INPUT:
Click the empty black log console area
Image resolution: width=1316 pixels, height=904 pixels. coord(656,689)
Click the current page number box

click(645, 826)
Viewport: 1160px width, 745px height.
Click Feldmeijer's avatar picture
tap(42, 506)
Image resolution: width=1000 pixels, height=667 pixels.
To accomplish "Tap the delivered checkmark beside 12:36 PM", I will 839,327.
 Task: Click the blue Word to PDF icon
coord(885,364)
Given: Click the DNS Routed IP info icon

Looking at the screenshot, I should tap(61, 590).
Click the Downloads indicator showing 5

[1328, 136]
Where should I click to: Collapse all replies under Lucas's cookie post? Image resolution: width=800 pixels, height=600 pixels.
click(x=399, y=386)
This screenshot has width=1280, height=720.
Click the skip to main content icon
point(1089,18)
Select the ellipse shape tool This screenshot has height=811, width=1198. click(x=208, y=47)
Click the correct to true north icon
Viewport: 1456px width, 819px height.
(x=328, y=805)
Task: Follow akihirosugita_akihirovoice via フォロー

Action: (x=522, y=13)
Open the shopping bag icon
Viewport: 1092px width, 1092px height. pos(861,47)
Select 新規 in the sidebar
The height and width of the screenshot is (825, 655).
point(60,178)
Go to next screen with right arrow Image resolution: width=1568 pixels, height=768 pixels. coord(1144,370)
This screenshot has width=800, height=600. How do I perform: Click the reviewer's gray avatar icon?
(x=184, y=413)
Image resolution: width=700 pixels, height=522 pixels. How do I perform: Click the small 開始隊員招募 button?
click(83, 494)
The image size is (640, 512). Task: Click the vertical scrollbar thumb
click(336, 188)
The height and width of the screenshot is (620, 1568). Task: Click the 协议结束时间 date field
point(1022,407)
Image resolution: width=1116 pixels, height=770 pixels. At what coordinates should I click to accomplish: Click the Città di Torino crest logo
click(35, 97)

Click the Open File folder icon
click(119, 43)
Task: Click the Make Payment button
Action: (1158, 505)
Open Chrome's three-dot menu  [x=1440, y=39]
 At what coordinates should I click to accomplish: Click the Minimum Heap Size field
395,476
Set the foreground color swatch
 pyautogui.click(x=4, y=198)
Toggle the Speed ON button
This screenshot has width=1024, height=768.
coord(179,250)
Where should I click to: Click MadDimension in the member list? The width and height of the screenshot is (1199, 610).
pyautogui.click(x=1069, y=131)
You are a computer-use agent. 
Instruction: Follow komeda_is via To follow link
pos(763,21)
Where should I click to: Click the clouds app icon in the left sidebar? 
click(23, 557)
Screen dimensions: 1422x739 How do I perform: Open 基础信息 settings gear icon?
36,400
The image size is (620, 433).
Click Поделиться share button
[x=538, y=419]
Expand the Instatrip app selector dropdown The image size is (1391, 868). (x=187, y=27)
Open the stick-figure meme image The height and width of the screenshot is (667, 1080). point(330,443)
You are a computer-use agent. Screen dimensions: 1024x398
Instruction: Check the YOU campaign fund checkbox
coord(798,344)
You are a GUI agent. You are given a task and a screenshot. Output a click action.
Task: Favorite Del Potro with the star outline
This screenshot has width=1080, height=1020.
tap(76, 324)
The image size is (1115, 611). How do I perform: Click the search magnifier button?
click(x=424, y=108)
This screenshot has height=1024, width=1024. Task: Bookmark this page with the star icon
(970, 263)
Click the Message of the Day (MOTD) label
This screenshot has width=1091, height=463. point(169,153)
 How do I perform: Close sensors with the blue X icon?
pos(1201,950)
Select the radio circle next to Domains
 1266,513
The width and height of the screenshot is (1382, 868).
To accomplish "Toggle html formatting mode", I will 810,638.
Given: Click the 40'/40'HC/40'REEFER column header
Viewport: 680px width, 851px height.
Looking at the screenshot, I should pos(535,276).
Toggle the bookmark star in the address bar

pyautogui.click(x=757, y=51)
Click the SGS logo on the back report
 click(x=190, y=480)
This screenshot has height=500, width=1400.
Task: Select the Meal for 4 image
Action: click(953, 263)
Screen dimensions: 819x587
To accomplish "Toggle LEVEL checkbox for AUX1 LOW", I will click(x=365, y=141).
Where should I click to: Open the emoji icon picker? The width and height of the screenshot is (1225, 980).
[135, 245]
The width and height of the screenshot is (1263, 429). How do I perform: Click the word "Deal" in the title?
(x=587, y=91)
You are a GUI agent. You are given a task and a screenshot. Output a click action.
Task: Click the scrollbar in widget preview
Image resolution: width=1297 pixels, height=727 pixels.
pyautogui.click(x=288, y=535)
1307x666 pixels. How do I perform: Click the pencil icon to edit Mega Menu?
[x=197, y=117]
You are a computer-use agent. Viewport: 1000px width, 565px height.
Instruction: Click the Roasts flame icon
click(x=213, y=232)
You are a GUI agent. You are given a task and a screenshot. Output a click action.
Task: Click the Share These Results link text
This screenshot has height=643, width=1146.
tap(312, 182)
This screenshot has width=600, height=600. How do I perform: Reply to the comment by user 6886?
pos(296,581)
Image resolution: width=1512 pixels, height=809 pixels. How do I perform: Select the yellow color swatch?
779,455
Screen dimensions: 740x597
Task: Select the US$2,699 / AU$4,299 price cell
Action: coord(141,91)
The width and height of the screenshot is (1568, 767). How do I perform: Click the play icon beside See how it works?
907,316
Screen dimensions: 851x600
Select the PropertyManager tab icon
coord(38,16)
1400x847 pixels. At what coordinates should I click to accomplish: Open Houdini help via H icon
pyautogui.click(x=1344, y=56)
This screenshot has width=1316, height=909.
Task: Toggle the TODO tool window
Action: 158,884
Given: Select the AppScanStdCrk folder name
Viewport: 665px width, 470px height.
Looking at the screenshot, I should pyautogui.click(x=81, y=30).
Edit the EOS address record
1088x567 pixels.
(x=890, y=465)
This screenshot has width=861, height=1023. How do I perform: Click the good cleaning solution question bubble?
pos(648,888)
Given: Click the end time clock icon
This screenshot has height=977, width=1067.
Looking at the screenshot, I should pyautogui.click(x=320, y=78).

WRITTEN TASK:
Put the lines from the one containing "The image size is (1115, 611)." through the one containing "[x=197, y=117]", both included, into a numbered list, leaving out any blank lines.

RESULT OF THE EXERCISE:
1. The image size is (1115, 611). How do I perform: Click the search magnifier button?
2. click(x=424, y=108)
3. This screenshot has height=1024, width=1024. Task: Bookmark this page with the star icon
4. (970, 263)
5. Click the Message of the Day (MOTD) label
6. This screenshot has width=1091, height=463. point(169,153)
7.  How do I perform: Close sensors with the blue X icon?
8. pos(1201,950)
9. Select the radio circle next to Domains
10.  1266,513
11. The width and height of the screenshot is (1382, 868).
12. To accomplish "Toggle html formatting mode", I will 810,638.
13. Given: Click the 40'/40'HC/40'REEFER column header
14. Viewport: 680px width, 851px height.
15. Looking at the screenshot, I should pos(535,276).
16. Toggle the bookmark star in the address bar
17. pyautogui.click(x=757, y=51)
18. Click the SGS logo on the back report
19.  click(x=190, y=480)
20. This screenshot has height=500, width=1400.
21. Task: Select the Meal for 4 image
22. Action: click(953, 263)
23. Screen dimensions: 819x587
24. To accomplish "Toggle LEVEL checkbox for AUX1 LOW", I will click(x=365, y=141).
25. Where should I click to: Open the emoji icon picker? The width and height of the screenshot is (1225, 980).
26. [135, 245]
27. The width and height of the screenshot is (1263, 429). How do I perform: Click the word "Deal" in the title?
28. (x=587, y=91)
29. You are a GUI agent. You are given a task and a screenshot. Output a click action.
30. Task: Click the scrollbar in widget preview
31. Image resolution: width=1297 pixels, height=727 pixels.
32. pyautogui.click(x=288, y=535)
33. 1307x666 pixels. How do I perform: Click the pencil icon to edit Mega Menu?
34. [x=197, y=117]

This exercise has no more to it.